Posts Tagged ‘doves’

Without wires stringing them together, the newly erected power poles along Cow Bay Road are a grim sight.  They remind me of the crucifixes Romans put up outside towns in ancient times.  In these modern times, you’d think Nova Scotia Power would have the sense to bury their cable.  No.  Instead, we have more skyscapes like this to to look forward to…

Even the fog can’t soften up their hard lines.  The only locals who aren’t complaining are the birds.

Birds sitting on power lines are a common sight, especially in areas where trees are few and far between.  These roosts give birds an opportunity to rest high above the ground out of harm’s way.  I’ve even seen a ring-necked pheasant balance himself on a wire, though large birds have to be careful to not touch more than one wire with their wings and tails.

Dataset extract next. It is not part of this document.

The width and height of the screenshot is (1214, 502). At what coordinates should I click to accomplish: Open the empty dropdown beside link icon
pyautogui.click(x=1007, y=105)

As long as birds cling to a wire with both feet, they can do so safely without risk of electrocution.   Some, like the two mourning doves, shown above, can even use the wires for napping purposes.  These doves frequently make their mournful cooing calls from the wires.  Their calls travel throughout the neighborhood and sound especially haunting in the fog. 

Most mornings, I see a kingfisher resting on the wires near the bridge behind Rainbow Haven park.  Its silhouette is usually blurred by the fog.  It scans the water below for fish and flies in a circle between frequent rests on the same wire.  The spot must be an ideal vantage point for fishing purposes.

Over the years I’ve seen owls and other birds of prey taking inventory of the area below while sitting on wires.  How nice for them.  Considering our power rates are supposed to be going up (again) soon due to upgrades, and we’ll likely suffer outages in the near future due to high winds during hurricane season, these new poles and wires are definitely for the birds.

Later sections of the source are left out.